[DATASET ENTRIES start]

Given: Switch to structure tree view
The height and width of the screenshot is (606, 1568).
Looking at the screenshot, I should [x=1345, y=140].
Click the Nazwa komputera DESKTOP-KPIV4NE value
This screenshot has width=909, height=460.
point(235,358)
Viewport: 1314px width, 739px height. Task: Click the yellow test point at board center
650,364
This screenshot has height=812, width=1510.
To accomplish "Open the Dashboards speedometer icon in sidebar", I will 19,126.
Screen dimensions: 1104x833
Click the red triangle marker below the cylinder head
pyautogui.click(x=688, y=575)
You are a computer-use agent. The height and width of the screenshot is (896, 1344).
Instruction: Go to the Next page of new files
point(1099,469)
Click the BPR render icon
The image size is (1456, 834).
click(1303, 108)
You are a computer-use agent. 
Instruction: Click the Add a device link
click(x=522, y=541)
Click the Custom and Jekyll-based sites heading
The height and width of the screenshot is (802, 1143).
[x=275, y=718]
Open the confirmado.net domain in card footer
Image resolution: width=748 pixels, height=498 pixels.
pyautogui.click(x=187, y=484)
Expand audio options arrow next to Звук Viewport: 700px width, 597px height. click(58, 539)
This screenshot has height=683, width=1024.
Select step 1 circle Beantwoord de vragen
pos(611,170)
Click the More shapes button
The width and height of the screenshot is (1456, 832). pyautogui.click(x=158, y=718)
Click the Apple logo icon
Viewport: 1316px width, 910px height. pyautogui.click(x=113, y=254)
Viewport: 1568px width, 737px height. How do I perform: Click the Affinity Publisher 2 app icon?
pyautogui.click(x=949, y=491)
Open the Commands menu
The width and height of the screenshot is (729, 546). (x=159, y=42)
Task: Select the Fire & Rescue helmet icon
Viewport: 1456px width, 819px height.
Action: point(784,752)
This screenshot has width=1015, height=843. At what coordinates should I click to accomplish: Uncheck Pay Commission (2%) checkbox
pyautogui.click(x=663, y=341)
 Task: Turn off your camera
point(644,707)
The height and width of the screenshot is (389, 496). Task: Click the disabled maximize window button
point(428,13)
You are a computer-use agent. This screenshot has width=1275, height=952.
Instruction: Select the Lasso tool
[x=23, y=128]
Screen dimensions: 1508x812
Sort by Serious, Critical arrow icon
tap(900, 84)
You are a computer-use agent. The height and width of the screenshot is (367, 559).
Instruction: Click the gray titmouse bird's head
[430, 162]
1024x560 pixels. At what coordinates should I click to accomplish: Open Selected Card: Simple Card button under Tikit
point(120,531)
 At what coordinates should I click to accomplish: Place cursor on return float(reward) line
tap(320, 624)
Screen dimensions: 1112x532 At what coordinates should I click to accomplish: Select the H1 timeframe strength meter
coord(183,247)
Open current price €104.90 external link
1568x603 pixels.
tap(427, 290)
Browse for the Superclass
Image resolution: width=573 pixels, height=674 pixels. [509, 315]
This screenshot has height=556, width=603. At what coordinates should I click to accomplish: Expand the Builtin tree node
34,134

[DATASET ENTRIES end]

▶ [THE REQUEST] Pull out each line of the items above that contains the string "Task". Case counts.

▶ [EXERCISE RESPONSE]
Viewport: 1314px width, 739px height. Task: Click the yellow test point at board center
Task: Select the Fire & Rescue helmet icon
 Task: Turn off your camera
The height and width of the screenshot is (389, 496). Task: Click the disabled maximize window button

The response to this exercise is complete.